Mascherine chirurgiche e riciclaggio:
Quali soluzioni ci saranno nel 2026?

Dall’inizio della pandemia, la mascherina chirurgica è diventata un simbolo paradossale: protegge la nostra salute, ma rappresenta un problema per l’ambiente.
Ogni giorno vengono bruciate o seppellite milioni di mascherine, il che contribuisce a generare un’enorme montagna di rifiuti. Tuttavia, la questione del riciclaggio ha smesso da tempo di essere un tema secondario: è diventata una questione fondamentale per la salute pubblica e la sostenibilità.
Oggi non basta più limitarsi a chiedersi: «Dove devo gettare la mia mascherina?». Dobbiamo ampliare la nostra prospettiva: come possiamo ridurre l’impatto ambientale?, quali soluzioni innovative possiamo mettere in pratica? E, soprattutto, come possiamo trasformare questa sfida in un’opportunità?
È proprio questo l’argomento che analizzeremo ora, sulla base dei nostri impegni in materia di RSI e delle innovazioni sostenibili di Medicom, azienda francese leader nel settore dei DPI.
Cosa imparerà leggendo questo articolo:
- L’enorme impatto ambientale delle mascherine monouso in Francia e nel mondo.
- Le misure concrete in materia di riciclaggio e gli ostacoli attuali alla loro attuazione.
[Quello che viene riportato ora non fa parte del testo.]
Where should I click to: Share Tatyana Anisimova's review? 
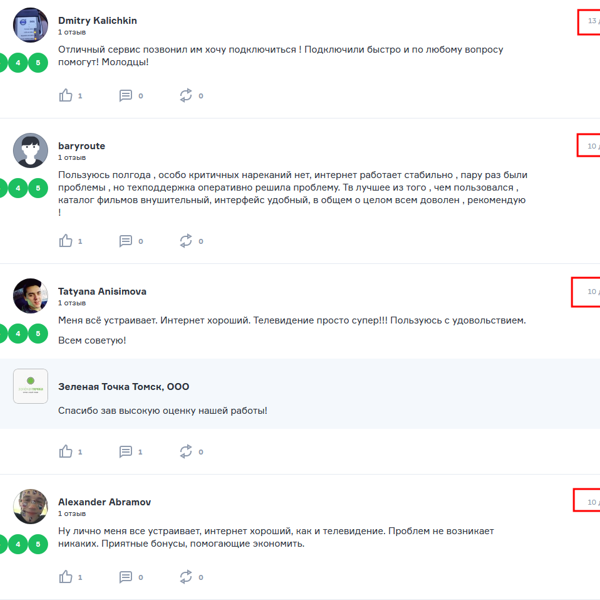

- Esempi di riciclaggio che danno nuova vita al polipropilene.
- Alternative affidabili: mascherine riutilizzabili certificate, innovazioni di origine biologica.
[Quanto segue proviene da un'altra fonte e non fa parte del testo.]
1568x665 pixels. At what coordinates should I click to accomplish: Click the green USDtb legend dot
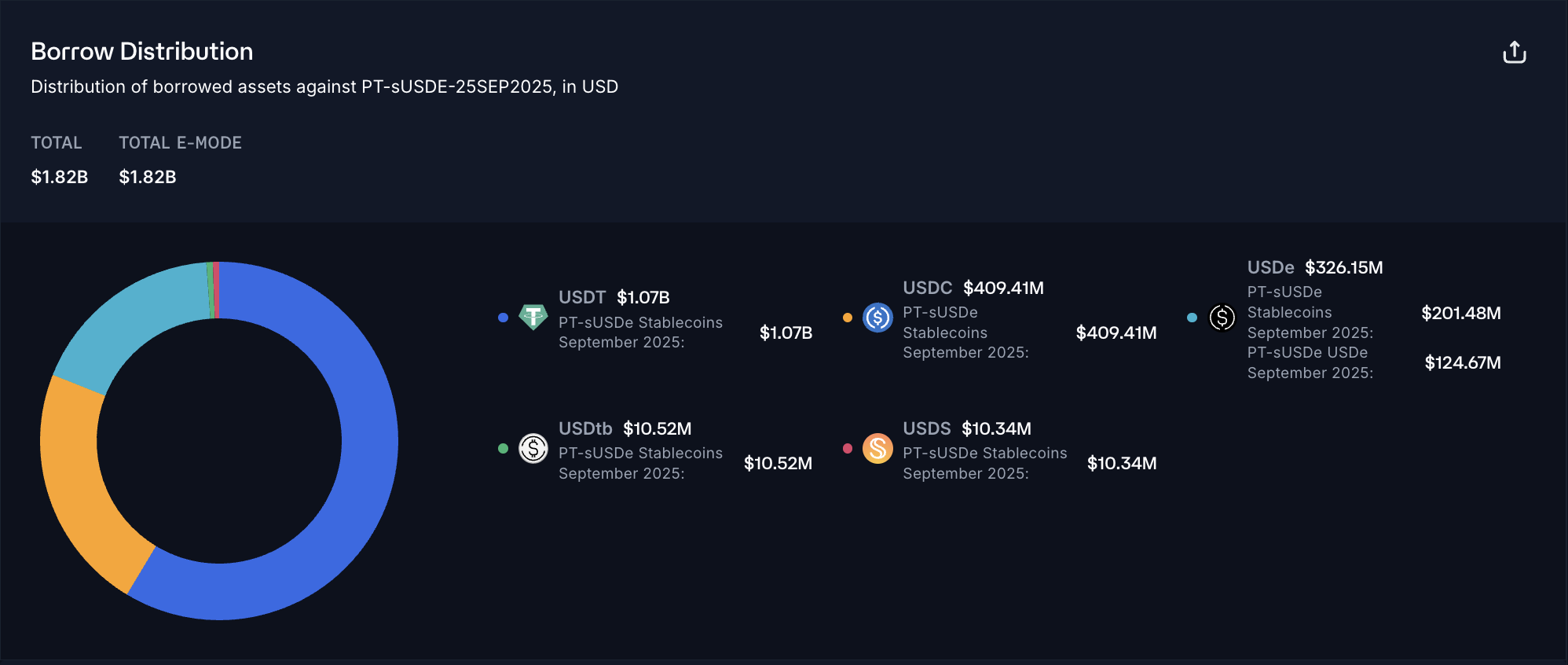pos(503,449)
- Le soluzioni e le iniziative di Medicom per un futuro più sostenibile.
Come vengono raccolte e riciclate le mascherine
oggi?
Lo smaltimento di una mascherina usata non è affatto semplice. Le istruzioni per il pubblico sono chiare: non gettatele mai nel contenitore per la raccolta differenziata.
Le mascherine devono essere riposte in un sacchetto chiuso e successivamente smaltite insieme ai rifiuti domestici. Si tratta di una procedura rigorosa, ma indispensabile, per ridurre al minimo il rischio di infezione da eventuali agenti patogeni che potrebbero ancora essere presenti.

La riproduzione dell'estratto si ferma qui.